Non è la prima volta per lei, nel Paese. Nel 2003 era un comandante di livello tattico. I rischi per le forze Isaf sono diminuiti o sono aumentati sul terreno?
«La situazione del 2003 era quella di un Paese appena liberato, in fase di ricostruzione subito dopo la guerra, e l’esercito afgano era stato appena reclutato. Il rischio per le truppe Isaf, oggi, è più o meno lo stesso di allora, anche se la campagna condotta dai Taliban con gli ordigni esplosivi è più complessa da affrontare.

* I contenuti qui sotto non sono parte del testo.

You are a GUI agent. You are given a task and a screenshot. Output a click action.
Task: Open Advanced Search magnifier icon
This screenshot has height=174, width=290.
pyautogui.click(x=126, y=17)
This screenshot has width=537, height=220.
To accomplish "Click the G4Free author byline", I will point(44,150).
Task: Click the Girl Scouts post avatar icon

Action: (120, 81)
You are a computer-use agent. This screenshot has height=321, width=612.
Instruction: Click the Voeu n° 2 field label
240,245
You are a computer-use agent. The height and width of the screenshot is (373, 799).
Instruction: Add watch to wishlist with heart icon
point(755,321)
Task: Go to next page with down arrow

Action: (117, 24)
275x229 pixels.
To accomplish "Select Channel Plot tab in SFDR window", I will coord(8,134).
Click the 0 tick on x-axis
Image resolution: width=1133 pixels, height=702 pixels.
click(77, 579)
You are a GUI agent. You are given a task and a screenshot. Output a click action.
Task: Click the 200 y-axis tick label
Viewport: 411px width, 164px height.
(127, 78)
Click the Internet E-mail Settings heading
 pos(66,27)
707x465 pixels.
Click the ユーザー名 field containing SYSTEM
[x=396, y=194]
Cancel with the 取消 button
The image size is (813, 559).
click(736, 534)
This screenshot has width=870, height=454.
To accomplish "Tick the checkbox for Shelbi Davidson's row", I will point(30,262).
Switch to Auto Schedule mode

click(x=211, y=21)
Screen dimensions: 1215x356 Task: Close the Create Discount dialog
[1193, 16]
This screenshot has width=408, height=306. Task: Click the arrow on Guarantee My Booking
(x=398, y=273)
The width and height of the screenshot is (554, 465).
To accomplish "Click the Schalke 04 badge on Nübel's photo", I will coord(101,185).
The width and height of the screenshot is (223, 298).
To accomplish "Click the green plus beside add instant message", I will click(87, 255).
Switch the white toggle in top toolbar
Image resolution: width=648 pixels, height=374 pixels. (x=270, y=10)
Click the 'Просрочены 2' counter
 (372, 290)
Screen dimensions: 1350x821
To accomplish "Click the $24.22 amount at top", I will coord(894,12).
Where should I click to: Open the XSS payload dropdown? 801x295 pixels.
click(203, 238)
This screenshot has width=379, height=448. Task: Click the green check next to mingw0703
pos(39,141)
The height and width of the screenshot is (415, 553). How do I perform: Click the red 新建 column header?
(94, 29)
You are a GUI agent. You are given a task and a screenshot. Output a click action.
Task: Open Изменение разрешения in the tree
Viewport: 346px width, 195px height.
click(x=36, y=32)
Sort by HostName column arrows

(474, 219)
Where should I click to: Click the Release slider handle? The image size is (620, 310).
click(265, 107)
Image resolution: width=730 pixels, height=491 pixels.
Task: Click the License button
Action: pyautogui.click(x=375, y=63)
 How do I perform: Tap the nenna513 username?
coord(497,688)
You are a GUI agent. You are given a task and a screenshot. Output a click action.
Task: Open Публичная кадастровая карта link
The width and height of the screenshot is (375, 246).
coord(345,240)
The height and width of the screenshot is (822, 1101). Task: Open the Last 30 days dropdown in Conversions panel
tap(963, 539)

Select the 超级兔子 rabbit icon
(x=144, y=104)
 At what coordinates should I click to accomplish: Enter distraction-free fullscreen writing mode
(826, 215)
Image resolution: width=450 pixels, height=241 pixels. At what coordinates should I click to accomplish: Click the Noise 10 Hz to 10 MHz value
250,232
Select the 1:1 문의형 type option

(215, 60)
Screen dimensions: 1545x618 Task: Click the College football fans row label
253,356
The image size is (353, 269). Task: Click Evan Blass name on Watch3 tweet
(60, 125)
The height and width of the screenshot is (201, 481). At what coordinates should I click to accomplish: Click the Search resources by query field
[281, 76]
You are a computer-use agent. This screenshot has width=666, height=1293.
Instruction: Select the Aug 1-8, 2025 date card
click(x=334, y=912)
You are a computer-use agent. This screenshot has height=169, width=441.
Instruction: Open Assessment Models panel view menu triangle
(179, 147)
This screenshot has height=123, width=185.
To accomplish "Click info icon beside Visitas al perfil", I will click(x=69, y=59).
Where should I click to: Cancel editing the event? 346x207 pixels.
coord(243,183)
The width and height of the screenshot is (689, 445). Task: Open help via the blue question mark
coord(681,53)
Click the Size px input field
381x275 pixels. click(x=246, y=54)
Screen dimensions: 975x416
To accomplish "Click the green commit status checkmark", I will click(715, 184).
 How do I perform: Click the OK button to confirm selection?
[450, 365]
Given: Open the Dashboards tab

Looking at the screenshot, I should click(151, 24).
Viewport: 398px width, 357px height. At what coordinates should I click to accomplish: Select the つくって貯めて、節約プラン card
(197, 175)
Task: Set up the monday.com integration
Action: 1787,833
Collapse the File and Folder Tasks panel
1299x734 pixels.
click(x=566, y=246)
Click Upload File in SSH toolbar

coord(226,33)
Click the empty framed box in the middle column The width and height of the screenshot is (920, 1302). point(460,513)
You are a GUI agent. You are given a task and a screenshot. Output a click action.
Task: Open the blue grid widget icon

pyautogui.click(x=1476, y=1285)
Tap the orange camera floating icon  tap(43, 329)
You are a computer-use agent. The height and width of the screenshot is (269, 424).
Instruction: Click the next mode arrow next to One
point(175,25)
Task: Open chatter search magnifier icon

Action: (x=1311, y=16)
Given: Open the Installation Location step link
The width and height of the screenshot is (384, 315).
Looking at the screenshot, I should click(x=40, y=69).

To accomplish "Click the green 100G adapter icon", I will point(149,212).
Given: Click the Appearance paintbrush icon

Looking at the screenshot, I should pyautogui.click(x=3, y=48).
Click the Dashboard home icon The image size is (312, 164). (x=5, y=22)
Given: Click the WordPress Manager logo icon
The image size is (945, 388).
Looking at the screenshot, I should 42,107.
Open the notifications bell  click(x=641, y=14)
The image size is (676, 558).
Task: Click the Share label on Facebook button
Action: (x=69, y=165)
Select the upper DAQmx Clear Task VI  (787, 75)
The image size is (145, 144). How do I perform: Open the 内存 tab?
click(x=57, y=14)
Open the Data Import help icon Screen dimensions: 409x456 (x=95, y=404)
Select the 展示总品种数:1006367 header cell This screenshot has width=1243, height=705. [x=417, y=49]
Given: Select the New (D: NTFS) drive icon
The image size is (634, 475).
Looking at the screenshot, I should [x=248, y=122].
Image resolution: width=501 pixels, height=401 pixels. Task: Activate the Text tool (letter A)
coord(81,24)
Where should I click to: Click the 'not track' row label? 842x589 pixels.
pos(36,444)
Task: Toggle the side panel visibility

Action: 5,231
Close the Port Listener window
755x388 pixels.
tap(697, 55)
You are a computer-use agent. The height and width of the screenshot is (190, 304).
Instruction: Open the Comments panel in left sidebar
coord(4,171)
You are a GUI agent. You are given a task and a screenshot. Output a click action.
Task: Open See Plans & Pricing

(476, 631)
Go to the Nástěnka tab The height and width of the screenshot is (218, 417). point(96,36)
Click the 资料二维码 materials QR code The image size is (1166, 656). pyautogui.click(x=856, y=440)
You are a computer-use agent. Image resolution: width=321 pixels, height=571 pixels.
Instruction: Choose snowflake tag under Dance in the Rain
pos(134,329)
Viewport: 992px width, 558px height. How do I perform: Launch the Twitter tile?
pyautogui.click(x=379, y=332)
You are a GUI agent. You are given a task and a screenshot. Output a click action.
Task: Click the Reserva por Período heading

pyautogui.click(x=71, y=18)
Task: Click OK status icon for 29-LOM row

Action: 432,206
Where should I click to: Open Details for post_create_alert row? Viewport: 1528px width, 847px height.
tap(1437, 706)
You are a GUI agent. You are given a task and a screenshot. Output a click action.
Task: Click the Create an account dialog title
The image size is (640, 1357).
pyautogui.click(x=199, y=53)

Nonostante questo, in città come Herat la vita è tornata normale».
Ma lei pensava che sarebbe ritornato qui dopo sette anni?
«No, pensavo che il problema si risolvesse prima. Ma a volte non si tengono sufficientemente in conto le lezioni del passato: se guardiamo all’esperienza britannica in Malesia dove è nato il famoso motto “conquistare i cuori e le menti della popolazione”, ci rendiamo conto che qui, con McChrystal, si stava perseguendo questo obiettivo con particolare vigore, mentre prima era una strategia di secondo piano. McChrystal ci ha insegnato che le operazioni militari si possono fare anche così».